- [What needs to be done]:
Look through the data below. Collect every line where the word "will" occurs.

- [Data excerpts]:
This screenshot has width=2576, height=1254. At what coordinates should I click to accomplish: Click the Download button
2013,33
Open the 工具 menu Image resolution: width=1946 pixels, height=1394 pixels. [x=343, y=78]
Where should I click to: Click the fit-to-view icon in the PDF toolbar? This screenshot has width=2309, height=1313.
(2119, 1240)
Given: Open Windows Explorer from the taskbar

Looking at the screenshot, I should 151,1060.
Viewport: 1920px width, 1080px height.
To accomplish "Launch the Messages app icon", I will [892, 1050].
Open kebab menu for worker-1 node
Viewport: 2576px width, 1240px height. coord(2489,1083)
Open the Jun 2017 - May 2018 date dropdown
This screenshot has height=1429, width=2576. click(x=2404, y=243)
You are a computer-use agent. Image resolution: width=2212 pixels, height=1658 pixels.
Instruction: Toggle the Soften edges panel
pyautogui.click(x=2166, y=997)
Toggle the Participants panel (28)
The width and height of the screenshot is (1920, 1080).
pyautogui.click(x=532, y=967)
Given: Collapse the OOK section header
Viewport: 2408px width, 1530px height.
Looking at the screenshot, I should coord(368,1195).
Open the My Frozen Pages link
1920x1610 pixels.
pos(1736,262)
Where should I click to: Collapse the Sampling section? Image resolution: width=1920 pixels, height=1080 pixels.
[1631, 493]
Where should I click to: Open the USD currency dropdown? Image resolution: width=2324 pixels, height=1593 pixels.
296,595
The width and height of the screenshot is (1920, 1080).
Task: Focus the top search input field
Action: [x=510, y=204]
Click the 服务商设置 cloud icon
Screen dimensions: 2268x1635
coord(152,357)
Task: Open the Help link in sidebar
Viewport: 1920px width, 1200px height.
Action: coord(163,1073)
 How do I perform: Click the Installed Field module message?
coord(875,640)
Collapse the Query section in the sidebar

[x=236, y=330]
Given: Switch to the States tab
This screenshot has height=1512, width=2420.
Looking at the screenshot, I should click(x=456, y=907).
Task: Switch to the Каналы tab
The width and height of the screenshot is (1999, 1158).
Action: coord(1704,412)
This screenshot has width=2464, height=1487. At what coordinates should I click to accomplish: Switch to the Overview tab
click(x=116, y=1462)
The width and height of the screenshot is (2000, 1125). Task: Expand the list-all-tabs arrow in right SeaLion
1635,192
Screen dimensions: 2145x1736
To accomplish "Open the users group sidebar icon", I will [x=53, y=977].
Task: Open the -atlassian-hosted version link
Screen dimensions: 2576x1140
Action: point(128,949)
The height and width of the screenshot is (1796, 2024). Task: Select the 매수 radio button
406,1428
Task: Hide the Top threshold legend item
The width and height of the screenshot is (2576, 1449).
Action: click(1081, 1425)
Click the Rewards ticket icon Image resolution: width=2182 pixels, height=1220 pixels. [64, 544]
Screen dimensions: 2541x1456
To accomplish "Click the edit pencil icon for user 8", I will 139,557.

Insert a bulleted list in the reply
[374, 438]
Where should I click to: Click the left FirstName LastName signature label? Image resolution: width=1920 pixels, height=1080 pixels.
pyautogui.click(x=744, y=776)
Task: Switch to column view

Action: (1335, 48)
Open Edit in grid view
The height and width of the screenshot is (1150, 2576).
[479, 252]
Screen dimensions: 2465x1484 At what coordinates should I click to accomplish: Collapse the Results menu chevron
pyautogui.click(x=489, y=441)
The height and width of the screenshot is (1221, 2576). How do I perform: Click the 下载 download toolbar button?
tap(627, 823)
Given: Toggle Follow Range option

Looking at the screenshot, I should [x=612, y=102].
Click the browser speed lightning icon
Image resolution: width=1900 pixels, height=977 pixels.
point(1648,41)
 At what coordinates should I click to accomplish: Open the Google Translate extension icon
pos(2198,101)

- [Finished task]:
To accomplish "Launch the Messages app icon", I will [892, 1050].
To accomplish "Open the users group sidebar icon", I will [x=53, y=977].
To accomplish "Click the edit pencil icon for user 8", I will 139,557.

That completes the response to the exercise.